TRIBUNAL SUPERIOR DISTRITO JUDICIAL DE CALI SALA CIVIL MAG. DR. HOMERO MORA INSUASTY Santiago de Cali, dos (2) de julio de dos mil veintiséis (2026) Proceso: Demandante: Demandado: Radicación: Asunto: Reivindicatorio con pertenencia en reconvención Juan Alexander Jiménez Vargas y otra Luisa Inés Capriles Goilo y otros. 76001-31-03-014-2025-00119-01 Recurso de Queja I. OBJETO DE LA DECISIÓN Decidir el recurso de queja interpuesto por el apoderado judicial de la demandada en reconvención frente a la providencia que negó la reposición contra el auto fechado 27 de abril de 2026 proferido por el Juzgado Catorce Civil Circuito de esta ciudad.
II.
ANTECEDENTES 1.- La foliatura da cuenta que, mediante auto del 27 de abril de 2026, la juzgadora negó la solicitud elevada por la demandada Luisa Inés Capriles Goilo de vincular al presente litigio a la señora Moira Rosa Martina Goilo, bajo el entendido de que esta «no aparece como comunera del inmueble, dado las aclaraciones del Juzgado 2 de Familia». 2.- Mediante memorial del 29 de abril de 2026, la apoderada judicial de la demandada Capriles Goilo interpuso «recurso de reposición contra la referida providencia», argumentando, en esencia, que a la señora Moira Rosa Martínez Goilo le fueron adjudicados derechos en común y proindiviso sobre el inmueble objeto del litigio, circunstancia que, a su juicio, se acredita con el certificado especial de tradición adosado.

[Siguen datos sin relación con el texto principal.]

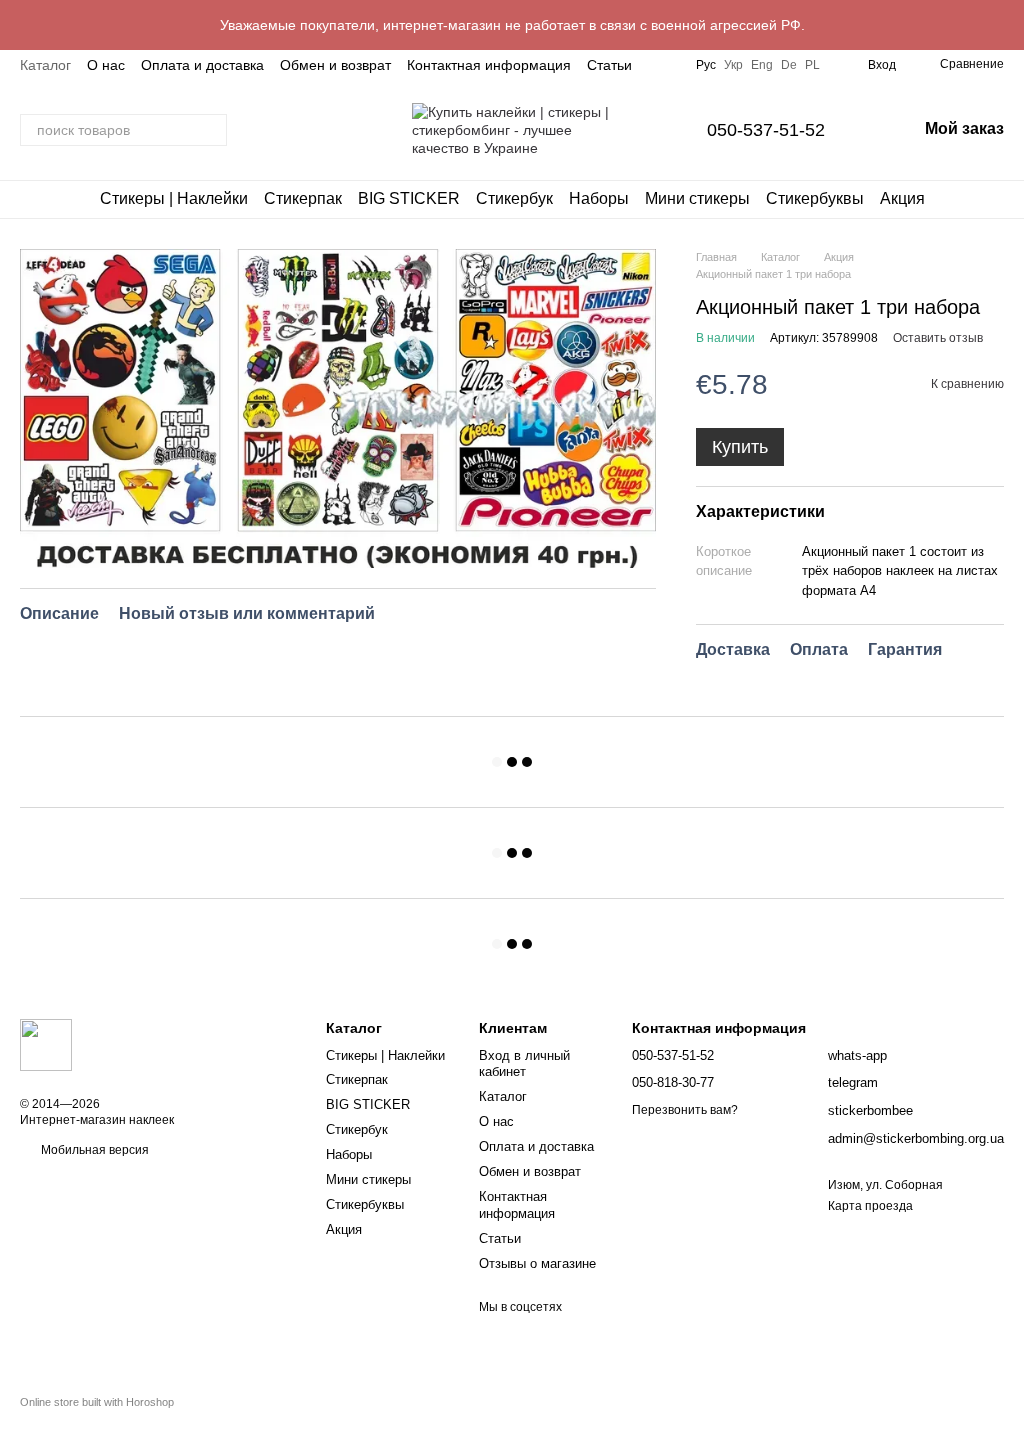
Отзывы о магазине (537, 1263)
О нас (106, 65)
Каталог (45, 65)
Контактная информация (489, 65)
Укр (733, 65)
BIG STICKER (409, 198)
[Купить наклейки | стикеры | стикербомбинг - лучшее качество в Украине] (46, 1044)
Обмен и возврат (335, 65)
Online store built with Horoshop (97, 1402)
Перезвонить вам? (685, 1110)
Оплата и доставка (202, 65)
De (789, 65)
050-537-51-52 (766, 130)
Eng (762, 65)
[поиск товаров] (211, 130)
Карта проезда (870, 1206)
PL (812, 65)
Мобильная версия (93, 1150)
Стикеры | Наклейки (174, 198)
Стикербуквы (815, 198)
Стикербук (514, 198)
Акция (902, 198)
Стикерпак (303, 198)
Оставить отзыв (938, 338)
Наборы (599, 198)
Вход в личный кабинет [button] (524, 1064)
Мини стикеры (697, 198)
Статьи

Añadió que, aunque el folio de matrícula inmobiliaria «puede generar confusión en su lectura», tiene conocimiento directo de la calidad de comunera de la mencionada señora por haber promovido y tramitado el proceso de sucesión en que se realizó la respectiva adjudicación. 3.- En decisión del 25 de mayo, la funcionaria de primera instancia mantuvo incólume su determinación, al considerar que, si bien el certificado especial de tradición tiene inicialmente a la señora Moira Rosa Martina Goilo como copropietaria del inmueble, las aclaraciones inscritas en el folio de matrícula inmobiliaria evidencian que aquella no ostenta derecho de dominio, motivo por el cual concluyó que era «impropio traer al proceso como demandada directa a la señora Moira Rosa Martina Goilo, quien no ostenta la titularidad del bien inmueble, al tenor de lo reflejado en el folio de matrícula inmobiliaria».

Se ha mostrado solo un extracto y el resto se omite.